ANALYSES

L’analyse juridique de la crise la dette en Europe

Tribune
18 janvier 2012
L’auteur part d’un postulat : si la crise de la dette est de nature économique et financière, elle est également le résultat de choix juridiques. C’est en effet la combinaison de règles issues des traités – et donc décidées par les Etats membres – qui est à l’origine de cette crise : la libre circulation des capitaux entre les Etats membres, étendue aux capitaux venant d’Etats tiers ; la libre prestation des services financiers et le libre établissement des sociétés de crédit européennes (les règles relatives à la libre concurrence étant applicables au secteur financier) ; enfin, il est interdit de recourir aux banques centrales – y compris la BCE – pour le financement de la dette. Or, la rédaction de l’article 123 vise moins la technique de la « monétisation de la dette », que la prohibition de toute forme de facilité financière accordée par la BCE aux Etats (notamment l’achat « direct » par la BCE des obligations émises par les Etats). C’est la force de la crise/des faits qui a conduit à interpréter ce texte comme permettant à la BCE d’acheter la dette sur le « marché secondaire ». Partant, la BCE prête aux banques privées à un taux proche de zéro, ces dernières utilisant cet argent pour prêter aux Etats à un taux plus élevé. Puis, la BCE rachète à ces banques privées les obligations étatiques assorties de cet intérêt.
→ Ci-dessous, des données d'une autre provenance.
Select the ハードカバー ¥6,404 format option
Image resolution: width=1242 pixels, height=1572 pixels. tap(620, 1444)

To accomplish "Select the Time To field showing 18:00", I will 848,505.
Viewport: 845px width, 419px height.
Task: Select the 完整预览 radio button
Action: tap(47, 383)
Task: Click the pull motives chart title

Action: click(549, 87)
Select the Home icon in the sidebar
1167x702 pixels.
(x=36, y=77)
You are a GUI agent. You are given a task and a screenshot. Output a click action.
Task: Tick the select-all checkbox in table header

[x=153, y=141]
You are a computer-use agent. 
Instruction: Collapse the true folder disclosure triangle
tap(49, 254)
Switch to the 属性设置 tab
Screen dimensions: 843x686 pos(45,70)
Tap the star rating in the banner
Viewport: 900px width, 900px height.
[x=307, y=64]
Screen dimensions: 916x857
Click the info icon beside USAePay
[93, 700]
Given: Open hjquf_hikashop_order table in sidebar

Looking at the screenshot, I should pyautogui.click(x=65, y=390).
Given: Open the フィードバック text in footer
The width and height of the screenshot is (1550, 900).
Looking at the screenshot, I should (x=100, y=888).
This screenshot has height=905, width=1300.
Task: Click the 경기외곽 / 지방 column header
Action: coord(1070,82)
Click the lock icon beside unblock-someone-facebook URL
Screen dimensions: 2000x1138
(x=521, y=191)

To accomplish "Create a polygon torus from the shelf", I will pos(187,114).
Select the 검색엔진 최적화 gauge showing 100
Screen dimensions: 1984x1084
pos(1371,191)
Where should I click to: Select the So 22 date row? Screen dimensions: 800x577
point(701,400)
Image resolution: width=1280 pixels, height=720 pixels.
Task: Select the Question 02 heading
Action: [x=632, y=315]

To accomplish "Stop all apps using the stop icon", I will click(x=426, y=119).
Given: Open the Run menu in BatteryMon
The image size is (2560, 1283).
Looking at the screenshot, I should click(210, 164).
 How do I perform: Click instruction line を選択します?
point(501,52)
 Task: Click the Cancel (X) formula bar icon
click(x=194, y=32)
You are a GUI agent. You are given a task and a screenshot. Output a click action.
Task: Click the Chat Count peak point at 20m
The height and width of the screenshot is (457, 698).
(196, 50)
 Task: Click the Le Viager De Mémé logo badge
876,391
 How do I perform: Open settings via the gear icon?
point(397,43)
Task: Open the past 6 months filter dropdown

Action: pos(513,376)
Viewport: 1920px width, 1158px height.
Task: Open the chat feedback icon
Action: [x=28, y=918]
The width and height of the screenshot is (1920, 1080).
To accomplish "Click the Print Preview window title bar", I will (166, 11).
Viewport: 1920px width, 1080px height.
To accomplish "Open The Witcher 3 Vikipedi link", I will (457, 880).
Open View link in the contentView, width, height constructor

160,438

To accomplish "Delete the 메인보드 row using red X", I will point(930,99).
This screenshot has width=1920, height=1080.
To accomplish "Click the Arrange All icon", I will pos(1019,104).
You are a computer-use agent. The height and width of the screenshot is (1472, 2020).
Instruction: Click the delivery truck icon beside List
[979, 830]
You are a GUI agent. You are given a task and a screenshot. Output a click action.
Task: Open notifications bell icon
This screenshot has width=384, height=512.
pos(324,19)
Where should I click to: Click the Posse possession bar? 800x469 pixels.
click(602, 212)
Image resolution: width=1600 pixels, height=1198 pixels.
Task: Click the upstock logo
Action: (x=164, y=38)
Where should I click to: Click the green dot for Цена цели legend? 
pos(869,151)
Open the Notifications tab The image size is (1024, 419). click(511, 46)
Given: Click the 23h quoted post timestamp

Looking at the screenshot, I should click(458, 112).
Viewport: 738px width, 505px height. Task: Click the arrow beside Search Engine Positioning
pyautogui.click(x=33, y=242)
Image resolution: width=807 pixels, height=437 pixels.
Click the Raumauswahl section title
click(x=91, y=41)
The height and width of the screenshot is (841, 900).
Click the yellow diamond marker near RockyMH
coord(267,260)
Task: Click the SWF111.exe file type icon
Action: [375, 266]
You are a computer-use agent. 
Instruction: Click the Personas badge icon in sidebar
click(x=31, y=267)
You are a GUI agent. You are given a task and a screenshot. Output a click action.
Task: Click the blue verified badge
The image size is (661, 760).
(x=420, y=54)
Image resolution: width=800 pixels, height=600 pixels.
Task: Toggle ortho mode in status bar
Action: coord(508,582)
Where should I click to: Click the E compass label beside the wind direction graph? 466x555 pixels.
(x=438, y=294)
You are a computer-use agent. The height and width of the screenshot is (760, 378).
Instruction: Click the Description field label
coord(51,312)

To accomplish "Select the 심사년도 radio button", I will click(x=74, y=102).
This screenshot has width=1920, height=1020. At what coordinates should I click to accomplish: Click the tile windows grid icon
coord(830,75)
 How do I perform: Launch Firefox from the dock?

En pratique, comme le souligne Carlo Santulli « le résultat est que la BCE finit par payer des intérêts aux banques privées qui empruntent chez elle ». Ce mécanisme pour le moins incohérent conduit « à préférer, et dans plusieurs cas à substituer, une dette vis-à-vis des établissements de crédit étrangers à une dette vis-à-vis de la banque centrale nationale » (et donc vis-à-vis de ses propres citoyens).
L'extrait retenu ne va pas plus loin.